§ Given data

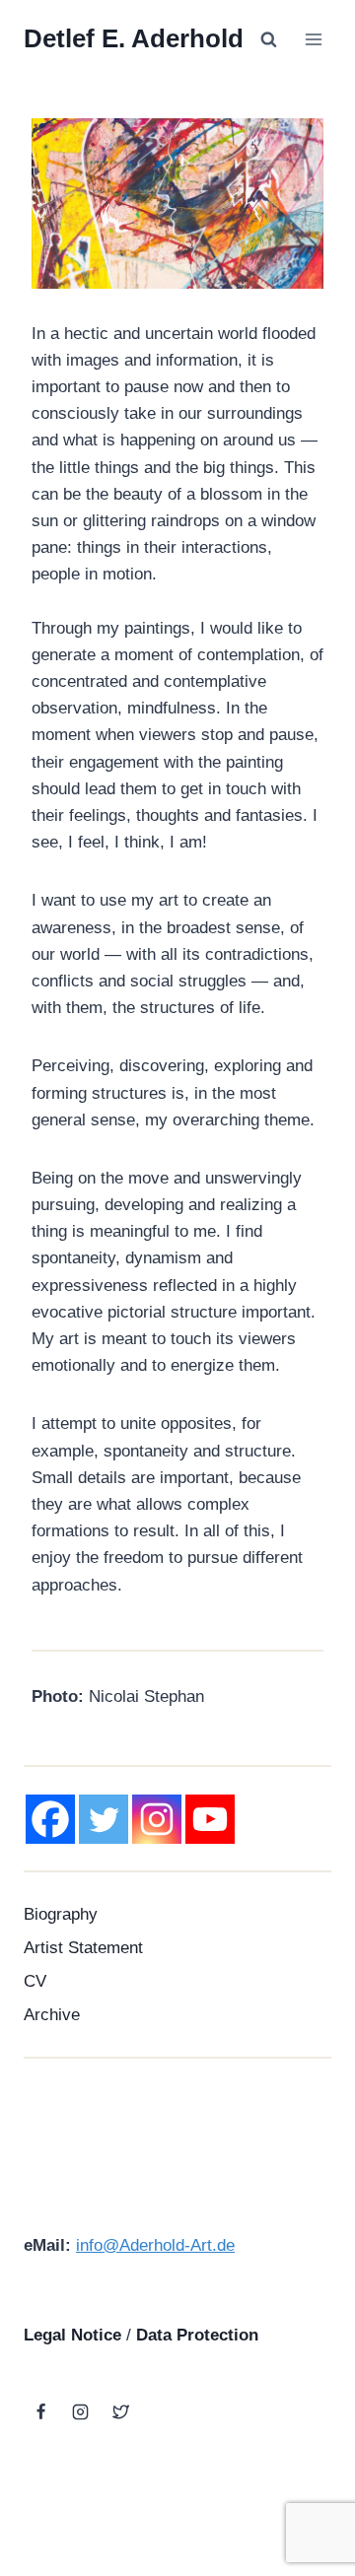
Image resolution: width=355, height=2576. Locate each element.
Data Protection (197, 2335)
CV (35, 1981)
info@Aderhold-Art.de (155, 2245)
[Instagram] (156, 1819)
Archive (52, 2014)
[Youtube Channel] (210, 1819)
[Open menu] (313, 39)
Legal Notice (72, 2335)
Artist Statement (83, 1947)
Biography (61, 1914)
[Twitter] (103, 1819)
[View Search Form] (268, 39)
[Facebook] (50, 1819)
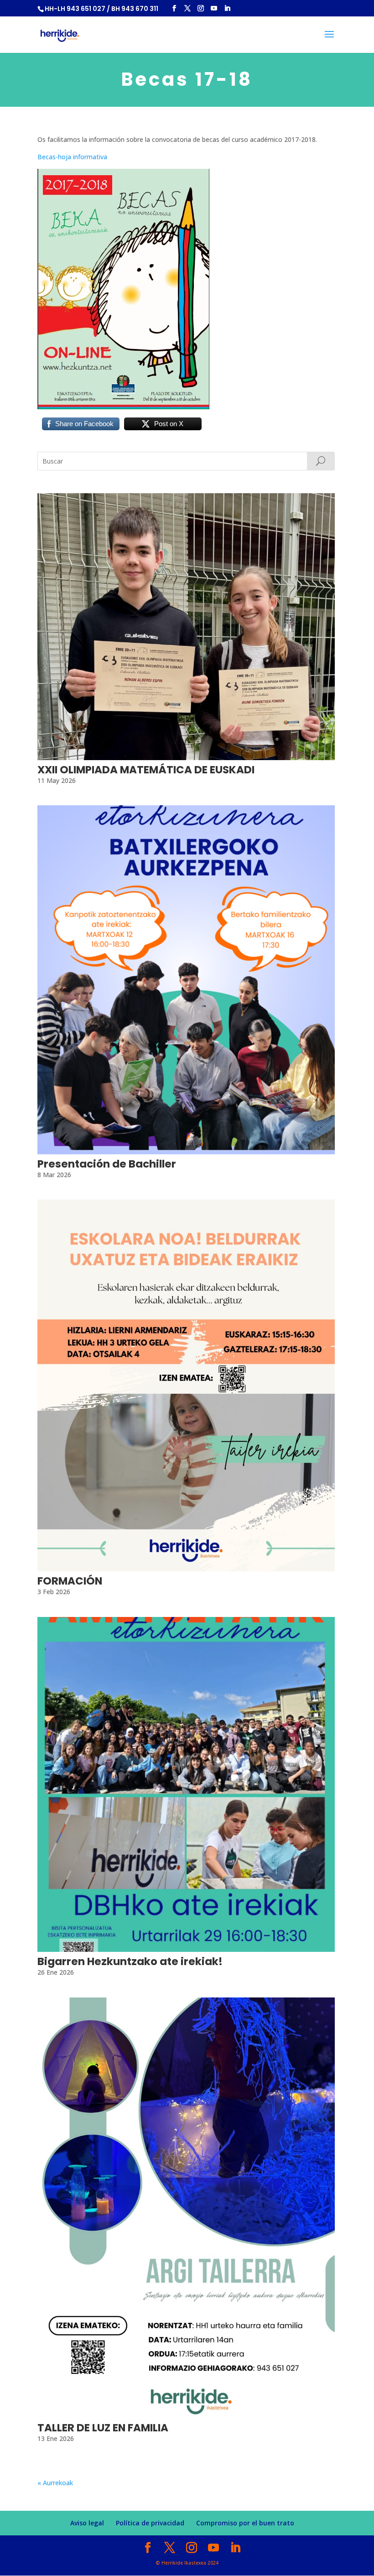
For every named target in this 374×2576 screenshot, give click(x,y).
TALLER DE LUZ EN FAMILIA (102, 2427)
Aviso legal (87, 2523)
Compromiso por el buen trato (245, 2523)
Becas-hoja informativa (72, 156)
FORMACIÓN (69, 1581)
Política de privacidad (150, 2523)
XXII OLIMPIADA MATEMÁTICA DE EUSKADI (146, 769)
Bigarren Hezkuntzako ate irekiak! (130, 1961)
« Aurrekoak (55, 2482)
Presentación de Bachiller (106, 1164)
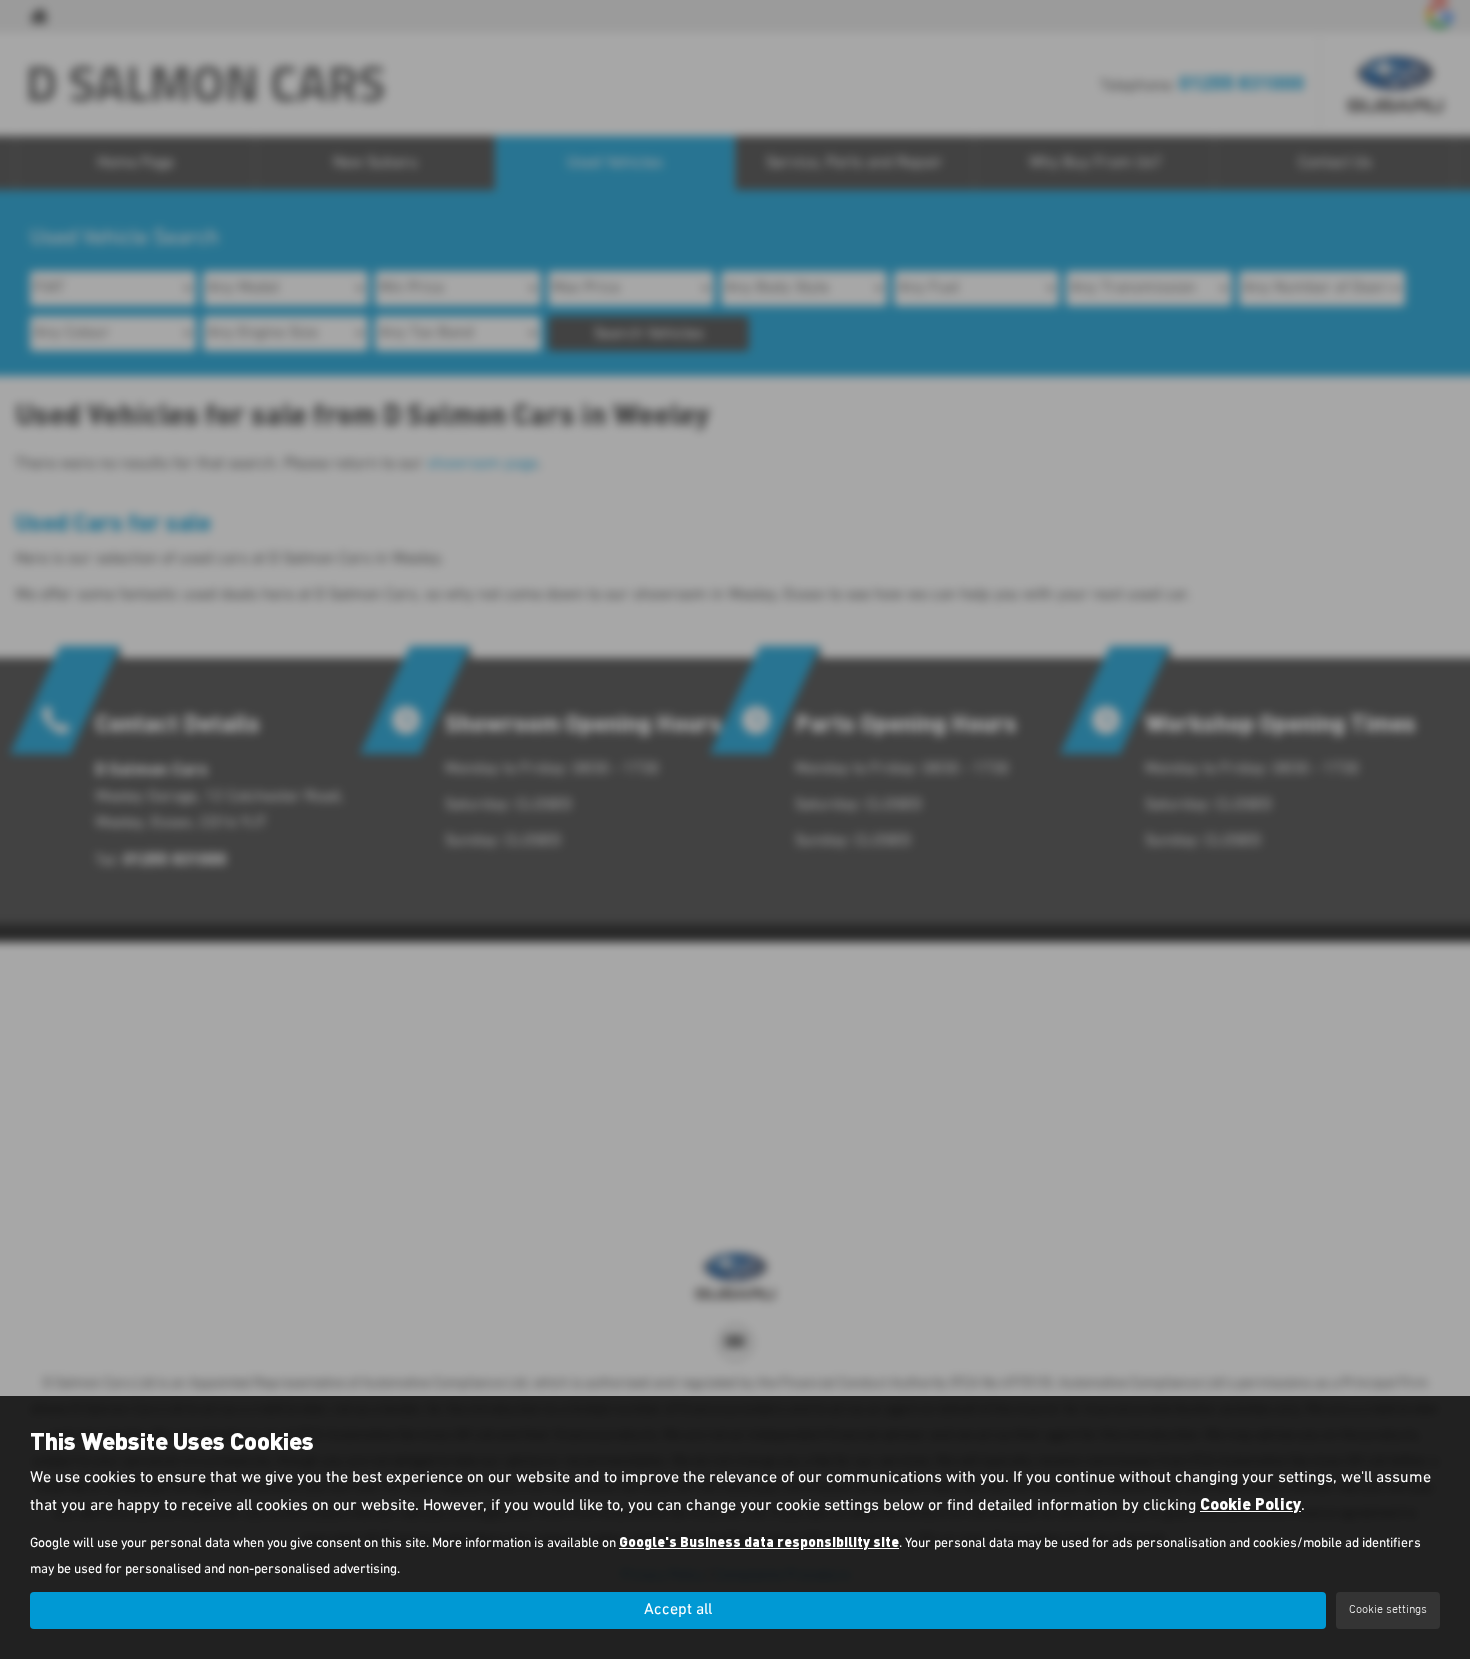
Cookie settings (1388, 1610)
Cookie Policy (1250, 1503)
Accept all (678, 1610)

---

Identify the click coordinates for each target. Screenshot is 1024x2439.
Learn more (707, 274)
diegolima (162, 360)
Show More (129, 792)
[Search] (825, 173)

§ Task directions
Across the records, count each line that holds the string "target". Respond with the number only.

§ Response below
2